Aura follows him anyway, naturally. As he sneaks in, Scott’s brain asks him if he’ll be able to kill Seikura when/if the need arises. Scott lets the question hang there, allowing his brain to have the last word as usual. Then he fights like a hundred ninjas (whose training is revealed to have been shockingly substandard given the level of secrecy and prestige surrounding this place) before facing Seikura’s enforcer, a masked figure whom Scott sets on fire and then slices in half with a sword. This takes place in a big wooden octagon, hence the scintillating title.
Then, finally, Scott battles Seikura himself. A flashback showed us how they became enemies years ago, but it was dumb so I didn’t mention it. (Fine: Seikura got jealous of Scott’s awesomeness, so their father disowned him and ordered Scott to consider him an enemy thenceforth, secondhand grudges being common among practitioners of ancient martial arts.) Remember how Scott wasn’t sure he’d be able to kill Seikura when the time came? Yeah, turns out it’s pretty easy, the end, roll credits.

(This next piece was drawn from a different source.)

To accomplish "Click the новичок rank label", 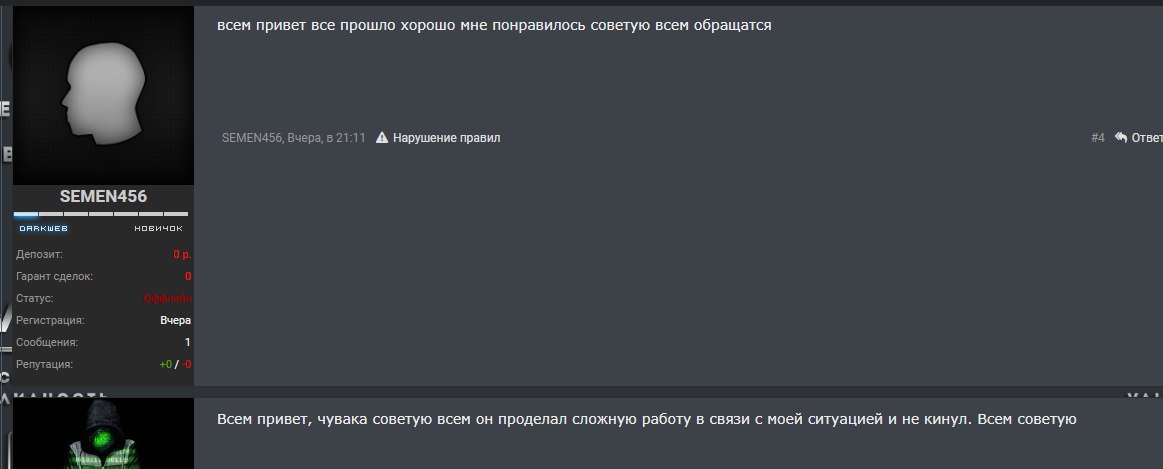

All of the acting in the film has a community-theater vibe to it, as if a bunch of accountants and dentists and retail clerks got together to make the stupidest movie they could think of for as little money as possible. For all I know, that’s exactly what did happen. You can see why Chuck Norris became a cool action star, though. He’s good at killing people, his mustache holds the secrets of time and space, and his thoughts reverberate audibly off the walls of his skull — the very traits our society prizes above all others. If anyone can save us from thin, silent warrior-mimes, it’s him.